**** Excerpted data
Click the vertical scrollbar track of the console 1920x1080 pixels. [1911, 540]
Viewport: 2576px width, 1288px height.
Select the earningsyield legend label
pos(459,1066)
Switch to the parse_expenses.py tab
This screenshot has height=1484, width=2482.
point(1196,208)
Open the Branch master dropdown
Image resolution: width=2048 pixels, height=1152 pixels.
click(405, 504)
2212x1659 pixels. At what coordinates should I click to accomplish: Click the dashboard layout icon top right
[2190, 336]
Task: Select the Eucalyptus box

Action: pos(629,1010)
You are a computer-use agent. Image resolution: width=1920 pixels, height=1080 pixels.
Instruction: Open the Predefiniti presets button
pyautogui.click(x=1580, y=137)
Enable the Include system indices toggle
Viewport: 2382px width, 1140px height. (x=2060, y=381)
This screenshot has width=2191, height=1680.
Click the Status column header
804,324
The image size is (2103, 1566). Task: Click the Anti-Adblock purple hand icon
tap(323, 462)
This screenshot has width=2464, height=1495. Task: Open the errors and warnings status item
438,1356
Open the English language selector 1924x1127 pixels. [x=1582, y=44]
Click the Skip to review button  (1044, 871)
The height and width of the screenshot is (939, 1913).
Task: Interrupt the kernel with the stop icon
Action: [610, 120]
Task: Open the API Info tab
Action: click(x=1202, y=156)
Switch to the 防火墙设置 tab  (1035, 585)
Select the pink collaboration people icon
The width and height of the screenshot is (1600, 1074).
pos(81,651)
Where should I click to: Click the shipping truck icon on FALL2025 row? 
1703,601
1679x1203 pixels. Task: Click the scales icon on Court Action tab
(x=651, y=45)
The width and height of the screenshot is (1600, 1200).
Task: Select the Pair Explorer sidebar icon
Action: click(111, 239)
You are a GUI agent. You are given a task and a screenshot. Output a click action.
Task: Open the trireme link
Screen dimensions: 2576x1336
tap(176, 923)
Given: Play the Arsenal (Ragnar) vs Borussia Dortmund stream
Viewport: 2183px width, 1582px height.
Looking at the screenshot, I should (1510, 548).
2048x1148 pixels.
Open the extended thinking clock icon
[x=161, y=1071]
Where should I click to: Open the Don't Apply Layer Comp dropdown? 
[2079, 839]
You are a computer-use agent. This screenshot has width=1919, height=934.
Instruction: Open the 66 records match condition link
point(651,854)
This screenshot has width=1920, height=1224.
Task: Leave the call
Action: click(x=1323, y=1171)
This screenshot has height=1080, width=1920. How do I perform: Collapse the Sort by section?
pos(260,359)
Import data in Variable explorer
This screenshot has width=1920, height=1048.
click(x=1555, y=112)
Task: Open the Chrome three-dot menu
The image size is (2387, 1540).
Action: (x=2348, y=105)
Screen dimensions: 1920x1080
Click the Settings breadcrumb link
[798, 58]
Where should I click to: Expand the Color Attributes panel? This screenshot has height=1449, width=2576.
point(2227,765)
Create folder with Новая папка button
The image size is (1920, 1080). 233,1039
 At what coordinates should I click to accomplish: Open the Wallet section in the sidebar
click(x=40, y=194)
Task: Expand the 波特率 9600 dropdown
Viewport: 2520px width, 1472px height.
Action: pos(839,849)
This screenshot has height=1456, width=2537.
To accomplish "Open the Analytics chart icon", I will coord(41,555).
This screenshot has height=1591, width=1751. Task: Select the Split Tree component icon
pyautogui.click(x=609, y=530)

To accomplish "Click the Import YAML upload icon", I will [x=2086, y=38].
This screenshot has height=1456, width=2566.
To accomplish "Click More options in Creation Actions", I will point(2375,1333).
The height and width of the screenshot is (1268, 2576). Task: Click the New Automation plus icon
********
Faithfully copy every entry, leaving nothing out.

» **Exercise response**:
Click the vertical scrollbar track of the console 1920x1080 pixels. [1911, 540]
Viewport: 2576px width, 1288px height.
Select the earningsyield legend label
pos(459,1066)
Switch to the parse_expenses.py tab
This screenshot has height=1484, width=2482.
point(1196,208)
Open the Branch master dropdown
Image resolution: width=2048 pixels, height=1152 pixels.
click(405, 504)
2212x1659 pixels. At what coordinates should I click to accomplish: Click the dashboard layout icon top right
[2190, 336]
Task: Select the Eucalyptus box

Action: pos(629,1010)
You are a computer-use agent. Image resolution: width=1920 pixels, height=1080 pixels.
Instruction: Open the Predefiniti presets button
pyautogui.click(x=1580, y=137)
Enable the Include system indices toggle
Viewport: 2382px width, 1140px height. (x=2060, y=381)
This screenshot has width=2191, height=1680.
Click the Status column header
804,324
The image size is (2103, 1566). Task: Click the Anti-Adblock purple hand icon
tap(323, 462)
This screenshot has width=2464, height=1495. Task: Open the errors and warnings status item
438,1356
Open the English language selector 1924x1127 pixels. [x=1582, y=44]
Click the Skip to review button  (1044, 871)
The height and width of the screenshot is (939, 1913).
Task: Interrupt the kernel with the stop icon
Action: [610, 120]
Task: Open the API Info tab
Action: click(x=1202, y=156)
Switch to the 防火墙设置 tab  (1035, 585)
Select the pink collaboration people icon
The width and height of the screenshot is (1600, 1074).
pos(81,651)
Where should I click to: Click the shipping truck icon on FALL2025 row? 
1703,601
1679x1203 pixels. Task: Click the scales icon on Court Action tab
(x=651, y=45)
The width and height of the screenshot is (1600, 1200).
Task: Select the Pair Explorer sidebar icon
Action: click(111, 239)
You are a GUI agent. You are given a task and a screenshot. Output a click action.
Task: Open the trireme link
Screen dimensions: 2576x1336
tap(176, 923)
Given: Play the Arsenal (Ragnar) vs Borussia Dortmund stream
Viewport: 2183px width, 1582px height.
Looking at the screenshot, I should (1510, 548).
2048x1148 pixels.
Open the extended thinking clock icon
[x=161, y=1071]
Where should I click to: Open the Don't Apply Layer Comp dropdown? 
[2079, 839]
You are a computer-use agent. This screenshot has width=1919, height=934.
Instruction: Open the 66 records match condition link
point(651,854)
This screenshot has width=1920, height=1224.
Task: Leave the call
Action: click(x=1323, y=1171)
This screenshot has height=1080, width=1920. How do I perform: Collapse the Sort by section?
pos(260,359)
Import data in Variable explorer
This screenshot has width=1920, height=1048.
click(x=1555, y=112)
Task: Open the Chrome three-dot menu
The image size is (2387, 1540).
Action: (x=2348, y=105)
Screen dimensions: 1920x1080
Click the Settings breadcrumb link
[798, 58]
Where should I click to: Expand the Color Attributes panel? This screenshot has height=1449, width=2576.
point(2227,765)
Create folder with Новая папка button
The image size is (1920, 1080). 233,1039
 At what coordinates should I click to accomplish: Open the Wallet section in the sidebar
click(x=40, y=194)
Task: Expand the 波特率 9600 dropdown
Viewport: 2520px width, 1472px height.
Action: pos(839,849)
This screenshot has height=1456, width=2537.
To accomplish "Open the Analytics chart icon", I will coord(41,555).
This screenshot has height=1591, width=1751. Task: Select the Split Tree component icon
pyautogui.click(x=609, y=530)

To accomplish "Click the Import YAML upload icon", I will [x=2086, y=38].
This screenshot has height=1456, width=2566.
To accomplish "Click More options in Creation Actions", I will point(2375,1333).
The height and width of the screenshot is (1268, 2576). Task: Click the New Automation plus icon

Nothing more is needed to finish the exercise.